Anche l’attivismo di alcuni amministratori, che parlano apertamente della necessità di «andare oltre i partiti», converge nella stessa direzione: costruire la cornice in cui una futura leadership nazionale possa nascere senza passare dal Nazareno. La “lista civica nazionale” evocata nella cena diventa così un simbolo. Non è un progetto definito; è un cantiere mentale.
È l’idea che sia possibile creare una nuova piattaforma politica attorno a figure percepite come affidabili, allargando il perimetro del centrosinistra senza affidarne la guida al Pd. Chi conosce la storia recente sa che questo schema riappare ogni volta che il partito sceglie una linea non gradita ai suoi ex padri nobili. I segnali pubblici sono temperati, quelli riservati sono invece più netti.

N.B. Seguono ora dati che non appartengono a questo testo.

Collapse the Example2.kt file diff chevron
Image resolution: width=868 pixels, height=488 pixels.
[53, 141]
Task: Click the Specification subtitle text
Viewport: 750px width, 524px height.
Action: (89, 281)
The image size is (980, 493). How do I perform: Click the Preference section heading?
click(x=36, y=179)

L’accerchiamento e la solitudine di Schlein
Nel partito scorre una corrente sotterranea che lavora ai margini del confronto ufficiale. I dirigenti più vicini alle posizioni riformiste intervengono a ogni occasione per sollevare dubbi sulla linea politica. Le riunioni riservate parlano di «riequilibrare il partito», di «mettere ordine nelle alleanze», di riportare il Pd in un “campo largo” ridisegnato dai tecnici, non dai militanti. Non è una contestazione aperta: è un lavorìo persistente che affida ai giornali e ai retroscena il ruolo di far emergere l’immagine di una segreteria circondata.
Il caso Garofani, in questo senso, è un acceleratore. Non perché riveli una trama, ma perché mostra la convergenza di umori che da mesi si muovono negli stessi cerchi: ambienti istituzionali preoccupati dalla direzione presa dal Pd; riformisti che non si riconoscono nel profilo identitario scelto dagli iscritti; amministratori civici pronti a presentarsi come alternativa interna all’opposizione. L’insieme compone un quadro coerente: il Pd è tornato ad essere osservato con diffidenza da chi per anni ne ha determinato il baricentro politico.

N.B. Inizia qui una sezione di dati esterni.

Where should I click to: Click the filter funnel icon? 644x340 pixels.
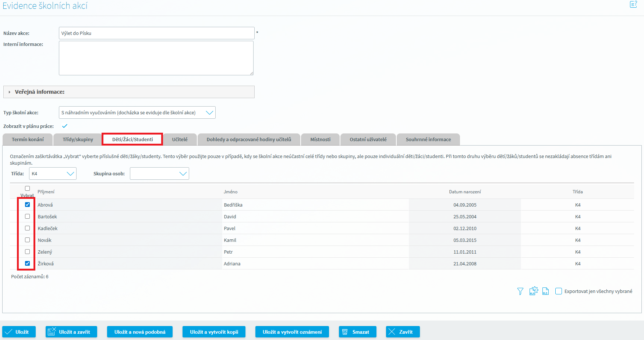[x=520, y=291]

Il risultato è un partito che appare sospeso, costretto a difendersi mentre una parte del suo stesso universo prepara un futuro che non coincide con quello della segreteria. La destra può agitare i complotti che preferisce, ma la vera faglia della politica italiana passa da qui: dalla solitudine strategica di Elly Schlein, e dai movimenti che oggi provano a riscrivere la geografia dell’opposizione senza aspettare il prossimo congresso.